Les effets du changement climatique sur le paysage physique mondial modifient la donne géopolitique et déstabilisent des régions vulnérables comme la Corne de l’Afrique. Il peut entamer la capacité des pays à se gouverner eux-mêmes et générer des conflits insoupçonnés. Contrairement à d’autres facteurs de risques sécuritaires internationaux, le changement climatique peut être modélisé avec un degré de certitude relativement élevé. Mais entre prédire et se préparer, il reste un grand pas à franchir.
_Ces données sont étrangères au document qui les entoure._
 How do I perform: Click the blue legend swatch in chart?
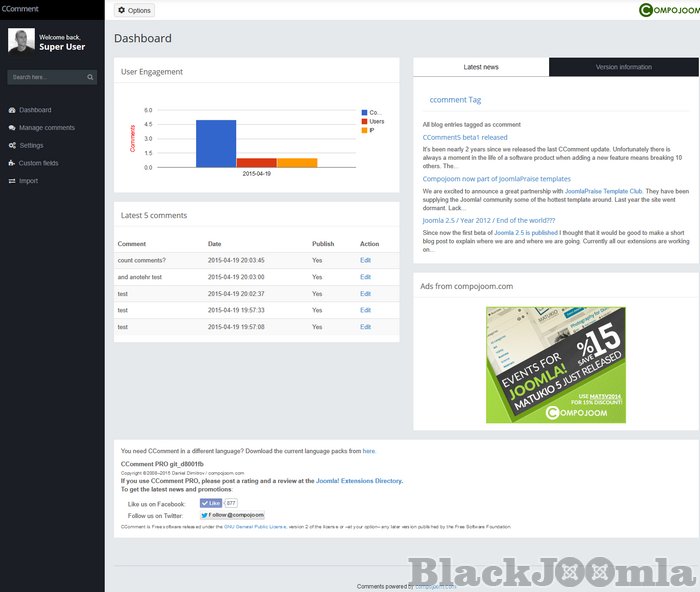pyautogui.click(x=364, y=113)

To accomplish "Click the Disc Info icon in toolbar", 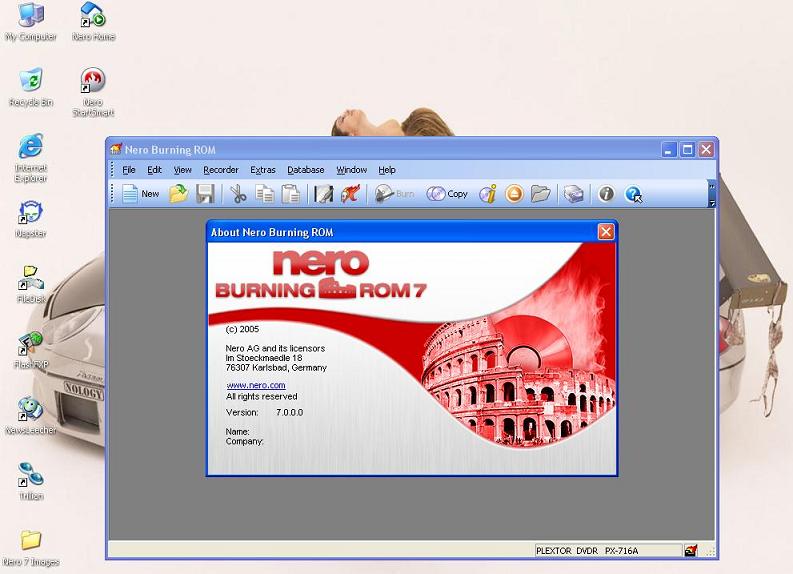I will tap(487, 194).
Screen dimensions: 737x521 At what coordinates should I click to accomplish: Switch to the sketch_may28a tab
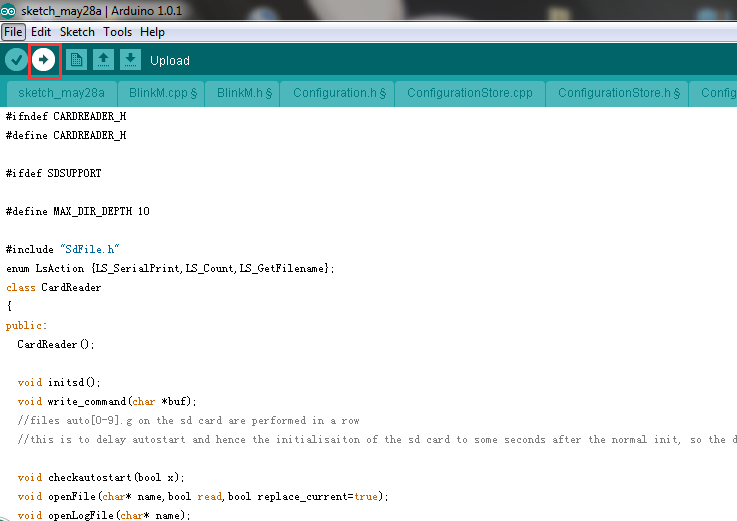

Le changement climatique exacerbe l’insécurité en Afghanistan. Alors que le pays est passé sous le contrôle des talibans avec la prise de Kaboul le 15 août dernier, des chercheurs se demandent si l’on peut faire un lien entre les effets du changement climatique dans cette région du globe et les événements politiques qui l’agitent. Un article de CBS News, paru le 20 août, établit ainsi une relation directe entre la vulnérabilité accrue de la population afghane à cause du réchauffement global et la montée des fondamentalistes religieux. Les conséquences des sécheresses et des inondations sur une population paysanne pauvre contribueraient ainsi à inciter les paysans à suivre les talibans, selon la chaîne d’information américaine. « Le groupe a les moyens de payer les combattants entre 5 et 10 dollars par jour [environ 4,2 et 8,5 euros], soit plus que ce qu’ils peuvent gagner dans l’agriculture », assure à CBS Kamal Alam, expert pour la région au sein du groupe de réflexion américain Atlantic Council.

Exemple frappant du rapport, la destruction des infrastructures essentielles en matière d’eau laisse le pays avec la plus faible capacité de stockage d’eau par habitant dans la région (140 litres par personne). Un funeste héritage qui rend la population d’autant plus vulnérable aux sécheresses. Or, la région est particulièrement exposée aux conséquences du changement climatique. L’Afghanistan est classé sixième parmi les pays les plus touchés selon l’Indice mondial des risques climatiques (IRC) de 2019. Depuis 1950, la température moyenne annuelle dans ce pays a augmenté de près de 2 °C. Dans cette région montagneuse aride, la population est particulièrement exposée aux dangers des inondations et des sécheresses, dont la fréquence s’accélère. Cette vulnérabilité est également liée à la grande dépendance à l’agriculture pluviale et au pastoralisme, dont dépendent 80 % de la population. Ces constats sont partagés par un rapport des Nations unies publié en 2017.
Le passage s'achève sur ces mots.